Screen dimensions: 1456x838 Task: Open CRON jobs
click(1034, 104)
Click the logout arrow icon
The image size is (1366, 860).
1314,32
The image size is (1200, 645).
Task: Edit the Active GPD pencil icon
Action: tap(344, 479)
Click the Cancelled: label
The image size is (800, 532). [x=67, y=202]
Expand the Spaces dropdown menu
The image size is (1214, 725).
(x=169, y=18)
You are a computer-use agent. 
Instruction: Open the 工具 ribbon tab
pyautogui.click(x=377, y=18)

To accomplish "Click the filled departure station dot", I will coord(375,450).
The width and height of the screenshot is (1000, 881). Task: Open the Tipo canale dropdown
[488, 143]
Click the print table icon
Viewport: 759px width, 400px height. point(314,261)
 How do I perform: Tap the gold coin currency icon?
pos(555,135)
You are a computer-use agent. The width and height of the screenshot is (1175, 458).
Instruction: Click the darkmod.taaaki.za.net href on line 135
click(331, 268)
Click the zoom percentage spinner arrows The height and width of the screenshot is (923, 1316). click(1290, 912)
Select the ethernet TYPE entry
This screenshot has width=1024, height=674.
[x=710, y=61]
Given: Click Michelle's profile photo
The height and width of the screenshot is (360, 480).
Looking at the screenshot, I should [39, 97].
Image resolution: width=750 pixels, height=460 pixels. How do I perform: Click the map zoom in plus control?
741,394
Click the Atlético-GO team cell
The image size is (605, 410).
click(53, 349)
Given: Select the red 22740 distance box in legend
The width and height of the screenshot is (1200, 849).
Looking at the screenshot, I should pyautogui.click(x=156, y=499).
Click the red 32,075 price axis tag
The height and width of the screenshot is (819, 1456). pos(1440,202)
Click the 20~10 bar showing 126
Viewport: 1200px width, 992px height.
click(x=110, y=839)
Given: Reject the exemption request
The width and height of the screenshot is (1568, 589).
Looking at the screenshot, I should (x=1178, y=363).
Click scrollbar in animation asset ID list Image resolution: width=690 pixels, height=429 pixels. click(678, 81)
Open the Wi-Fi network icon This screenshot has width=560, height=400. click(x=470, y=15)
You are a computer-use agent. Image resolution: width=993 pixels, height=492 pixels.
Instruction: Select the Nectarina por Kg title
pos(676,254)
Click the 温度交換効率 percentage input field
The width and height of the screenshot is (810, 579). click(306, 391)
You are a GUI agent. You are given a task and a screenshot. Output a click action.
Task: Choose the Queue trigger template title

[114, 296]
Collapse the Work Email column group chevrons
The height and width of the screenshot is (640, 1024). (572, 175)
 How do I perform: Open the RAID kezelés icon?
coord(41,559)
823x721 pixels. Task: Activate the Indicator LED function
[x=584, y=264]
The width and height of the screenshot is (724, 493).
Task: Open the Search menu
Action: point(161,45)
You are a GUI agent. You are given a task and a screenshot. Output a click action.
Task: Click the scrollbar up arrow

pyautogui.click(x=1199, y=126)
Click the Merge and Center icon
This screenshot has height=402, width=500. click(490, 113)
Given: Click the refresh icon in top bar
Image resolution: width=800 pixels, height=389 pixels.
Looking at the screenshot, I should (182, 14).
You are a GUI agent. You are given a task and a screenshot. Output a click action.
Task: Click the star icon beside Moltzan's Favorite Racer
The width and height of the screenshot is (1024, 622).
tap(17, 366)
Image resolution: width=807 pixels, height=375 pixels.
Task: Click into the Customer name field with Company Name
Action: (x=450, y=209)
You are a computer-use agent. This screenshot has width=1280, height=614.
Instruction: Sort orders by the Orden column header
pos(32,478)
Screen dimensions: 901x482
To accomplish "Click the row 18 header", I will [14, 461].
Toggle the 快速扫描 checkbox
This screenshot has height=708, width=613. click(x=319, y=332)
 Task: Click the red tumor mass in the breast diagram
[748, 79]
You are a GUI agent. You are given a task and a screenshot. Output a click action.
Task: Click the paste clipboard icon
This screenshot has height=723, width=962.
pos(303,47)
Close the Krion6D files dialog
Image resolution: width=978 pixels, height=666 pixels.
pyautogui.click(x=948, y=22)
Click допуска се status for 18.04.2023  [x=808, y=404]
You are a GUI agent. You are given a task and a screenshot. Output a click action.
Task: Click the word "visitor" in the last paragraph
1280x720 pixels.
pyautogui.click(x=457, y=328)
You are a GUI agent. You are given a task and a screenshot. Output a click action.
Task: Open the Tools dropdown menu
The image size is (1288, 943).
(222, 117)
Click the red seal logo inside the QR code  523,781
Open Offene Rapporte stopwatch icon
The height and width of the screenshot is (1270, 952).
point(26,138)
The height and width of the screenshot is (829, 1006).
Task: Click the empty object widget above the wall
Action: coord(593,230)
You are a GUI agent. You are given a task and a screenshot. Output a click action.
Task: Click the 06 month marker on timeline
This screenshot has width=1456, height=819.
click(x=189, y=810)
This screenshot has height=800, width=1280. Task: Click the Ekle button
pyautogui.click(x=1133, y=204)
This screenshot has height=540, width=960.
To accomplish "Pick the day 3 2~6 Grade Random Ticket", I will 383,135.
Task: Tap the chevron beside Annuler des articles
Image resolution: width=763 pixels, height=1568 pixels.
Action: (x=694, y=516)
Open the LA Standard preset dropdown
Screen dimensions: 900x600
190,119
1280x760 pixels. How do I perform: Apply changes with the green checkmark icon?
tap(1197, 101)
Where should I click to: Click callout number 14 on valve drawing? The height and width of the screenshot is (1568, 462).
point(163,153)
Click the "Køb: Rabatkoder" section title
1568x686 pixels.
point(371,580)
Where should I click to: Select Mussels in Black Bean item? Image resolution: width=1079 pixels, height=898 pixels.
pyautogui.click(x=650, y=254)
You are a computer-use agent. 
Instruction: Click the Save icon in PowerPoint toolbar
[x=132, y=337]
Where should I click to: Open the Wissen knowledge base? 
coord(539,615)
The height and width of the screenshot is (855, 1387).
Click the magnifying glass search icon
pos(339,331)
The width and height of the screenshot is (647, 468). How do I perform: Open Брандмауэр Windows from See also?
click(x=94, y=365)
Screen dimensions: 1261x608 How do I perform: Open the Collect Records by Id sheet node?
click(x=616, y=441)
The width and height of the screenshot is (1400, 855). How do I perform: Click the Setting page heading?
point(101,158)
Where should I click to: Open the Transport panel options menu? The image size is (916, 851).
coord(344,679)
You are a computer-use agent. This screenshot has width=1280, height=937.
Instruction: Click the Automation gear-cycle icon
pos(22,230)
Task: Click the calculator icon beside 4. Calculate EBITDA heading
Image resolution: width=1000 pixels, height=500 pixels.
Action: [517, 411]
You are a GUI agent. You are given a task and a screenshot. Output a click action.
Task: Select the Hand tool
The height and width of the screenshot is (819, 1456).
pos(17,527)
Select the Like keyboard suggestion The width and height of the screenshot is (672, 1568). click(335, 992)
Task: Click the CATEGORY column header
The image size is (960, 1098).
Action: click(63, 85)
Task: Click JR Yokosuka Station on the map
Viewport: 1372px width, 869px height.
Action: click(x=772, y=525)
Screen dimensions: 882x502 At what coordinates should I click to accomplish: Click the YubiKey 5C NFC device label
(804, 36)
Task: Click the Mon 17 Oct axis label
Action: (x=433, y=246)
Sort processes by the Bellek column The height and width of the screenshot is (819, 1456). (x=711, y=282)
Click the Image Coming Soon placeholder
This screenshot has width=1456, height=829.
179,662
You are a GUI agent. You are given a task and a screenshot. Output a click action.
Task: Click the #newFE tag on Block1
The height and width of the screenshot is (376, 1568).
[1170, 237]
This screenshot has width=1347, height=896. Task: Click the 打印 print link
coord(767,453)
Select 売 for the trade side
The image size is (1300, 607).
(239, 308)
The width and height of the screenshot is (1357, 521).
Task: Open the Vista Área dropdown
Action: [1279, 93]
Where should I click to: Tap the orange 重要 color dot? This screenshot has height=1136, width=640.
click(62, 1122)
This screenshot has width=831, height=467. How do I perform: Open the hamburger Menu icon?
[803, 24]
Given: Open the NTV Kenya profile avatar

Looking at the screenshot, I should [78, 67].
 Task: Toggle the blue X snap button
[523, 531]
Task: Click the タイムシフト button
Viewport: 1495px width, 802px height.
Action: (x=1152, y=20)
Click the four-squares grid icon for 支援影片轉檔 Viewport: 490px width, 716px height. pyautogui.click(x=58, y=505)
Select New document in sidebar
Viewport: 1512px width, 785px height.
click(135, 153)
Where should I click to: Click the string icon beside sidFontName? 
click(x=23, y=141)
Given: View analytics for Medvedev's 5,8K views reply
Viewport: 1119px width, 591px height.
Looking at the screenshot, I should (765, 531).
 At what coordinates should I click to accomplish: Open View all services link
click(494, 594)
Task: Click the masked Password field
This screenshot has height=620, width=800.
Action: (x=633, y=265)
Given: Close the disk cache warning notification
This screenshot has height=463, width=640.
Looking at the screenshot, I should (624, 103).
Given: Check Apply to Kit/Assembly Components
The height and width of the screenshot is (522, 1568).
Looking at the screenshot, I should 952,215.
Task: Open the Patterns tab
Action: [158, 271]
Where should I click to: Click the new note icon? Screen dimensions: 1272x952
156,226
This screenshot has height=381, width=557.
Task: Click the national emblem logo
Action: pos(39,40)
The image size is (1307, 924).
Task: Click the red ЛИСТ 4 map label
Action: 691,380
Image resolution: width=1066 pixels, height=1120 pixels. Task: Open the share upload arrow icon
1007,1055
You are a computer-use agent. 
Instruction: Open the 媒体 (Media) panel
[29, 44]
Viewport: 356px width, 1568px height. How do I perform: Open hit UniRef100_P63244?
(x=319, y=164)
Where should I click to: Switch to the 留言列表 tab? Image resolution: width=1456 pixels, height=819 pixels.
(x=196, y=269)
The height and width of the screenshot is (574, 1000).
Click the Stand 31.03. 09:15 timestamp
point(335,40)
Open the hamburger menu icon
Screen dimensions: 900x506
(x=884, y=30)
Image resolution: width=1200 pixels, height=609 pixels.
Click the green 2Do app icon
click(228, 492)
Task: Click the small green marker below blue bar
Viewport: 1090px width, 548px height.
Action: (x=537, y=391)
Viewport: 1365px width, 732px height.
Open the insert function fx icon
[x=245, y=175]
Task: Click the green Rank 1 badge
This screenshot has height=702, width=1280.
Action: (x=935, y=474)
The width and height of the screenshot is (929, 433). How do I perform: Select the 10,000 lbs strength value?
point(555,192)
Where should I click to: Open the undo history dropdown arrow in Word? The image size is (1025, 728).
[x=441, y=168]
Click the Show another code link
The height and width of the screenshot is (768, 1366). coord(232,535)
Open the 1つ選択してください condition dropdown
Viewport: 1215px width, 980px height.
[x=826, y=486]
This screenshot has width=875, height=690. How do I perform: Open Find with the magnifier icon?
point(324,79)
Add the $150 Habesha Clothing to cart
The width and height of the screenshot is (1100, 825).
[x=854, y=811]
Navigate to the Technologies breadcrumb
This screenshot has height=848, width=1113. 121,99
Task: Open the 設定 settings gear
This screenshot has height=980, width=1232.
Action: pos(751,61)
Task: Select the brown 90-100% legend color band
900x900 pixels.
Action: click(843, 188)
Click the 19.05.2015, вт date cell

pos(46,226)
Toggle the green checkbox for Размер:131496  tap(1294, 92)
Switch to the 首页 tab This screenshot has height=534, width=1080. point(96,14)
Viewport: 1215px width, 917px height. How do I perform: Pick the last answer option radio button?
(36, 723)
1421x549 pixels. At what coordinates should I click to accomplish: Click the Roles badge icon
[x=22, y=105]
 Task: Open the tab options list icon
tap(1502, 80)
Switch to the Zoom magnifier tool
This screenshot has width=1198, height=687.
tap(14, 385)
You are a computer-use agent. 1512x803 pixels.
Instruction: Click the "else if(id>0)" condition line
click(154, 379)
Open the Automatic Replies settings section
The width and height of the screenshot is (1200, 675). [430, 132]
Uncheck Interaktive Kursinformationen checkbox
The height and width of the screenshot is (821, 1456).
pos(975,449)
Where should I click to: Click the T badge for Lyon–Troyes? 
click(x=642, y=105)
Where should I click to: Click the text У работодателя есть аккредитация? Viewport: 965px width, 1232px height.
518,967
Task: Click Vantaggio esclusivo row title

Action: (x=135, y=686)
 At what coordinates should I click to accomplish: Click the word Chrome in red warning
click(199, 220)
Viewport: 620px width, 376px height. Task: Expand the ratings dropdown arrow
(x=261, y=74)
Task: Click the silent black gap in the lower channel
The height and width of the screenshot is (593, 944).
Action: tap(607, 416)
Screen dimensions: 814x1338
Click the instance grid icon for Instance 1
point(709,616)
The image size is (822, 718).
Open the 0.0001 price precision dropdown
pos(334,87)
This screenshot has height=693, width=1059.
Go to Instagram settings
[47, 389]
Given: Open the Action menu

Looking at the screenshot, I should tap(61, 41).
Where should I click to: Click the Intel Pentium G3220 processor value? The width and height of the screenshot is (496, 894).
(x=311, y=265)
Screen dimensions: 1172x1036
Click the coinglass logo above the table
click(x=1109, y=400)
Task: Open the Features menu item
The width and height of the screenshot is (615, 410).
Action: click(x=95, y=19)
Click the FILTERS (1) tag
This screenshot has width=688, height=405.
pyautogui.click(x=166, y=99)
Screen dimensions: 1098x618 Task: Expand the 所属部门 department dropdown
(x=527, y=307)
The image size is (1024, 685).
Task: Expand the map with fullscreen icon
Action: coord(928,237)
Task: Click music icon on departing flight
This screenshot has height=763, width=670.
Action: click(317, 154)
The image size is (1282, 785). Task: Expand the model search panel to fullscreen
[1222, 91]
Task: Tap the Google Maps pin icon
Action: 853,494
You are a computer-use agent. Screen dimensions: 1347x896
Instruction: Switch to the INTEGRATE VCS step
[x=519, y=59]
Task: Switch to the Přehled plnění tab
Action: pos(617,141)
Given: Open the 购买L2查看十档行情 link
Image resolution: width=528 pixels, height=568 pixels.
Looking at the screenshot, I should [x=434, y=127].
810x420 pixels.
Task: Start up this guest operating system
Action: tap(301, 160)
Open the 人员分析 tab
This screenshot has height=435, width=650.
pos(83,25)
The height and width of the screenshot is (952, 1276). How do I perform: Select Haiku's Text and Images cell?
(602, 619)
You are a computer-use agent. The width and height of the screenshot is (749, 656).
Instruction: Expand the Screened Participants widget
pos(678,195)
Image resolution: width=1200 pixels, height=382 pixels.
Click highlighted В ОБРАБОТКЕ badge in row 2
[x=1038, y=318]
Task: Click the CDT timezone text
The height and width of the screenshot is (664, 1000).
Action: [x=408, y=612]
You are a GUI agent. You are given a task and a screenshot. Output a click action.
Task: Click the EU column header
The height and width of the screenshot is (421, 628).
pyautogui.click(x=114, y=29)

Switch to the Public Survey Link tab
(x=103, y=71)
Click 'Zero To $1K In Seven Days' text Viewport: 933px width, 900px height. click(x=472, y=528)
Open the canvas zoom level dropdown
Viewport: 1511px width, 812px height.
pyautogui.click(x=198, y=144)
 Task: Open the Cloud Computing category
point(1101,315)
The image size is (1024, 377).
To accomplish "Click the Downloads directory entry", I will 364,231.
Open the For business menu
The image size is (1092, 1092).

#### Try it
Every line containing the string "legend" should be pulled from the listing and copied.

#### Finished exercise
Given: Select the red 22740 distance box in legend
Task: Select the brown 90-100% legend color band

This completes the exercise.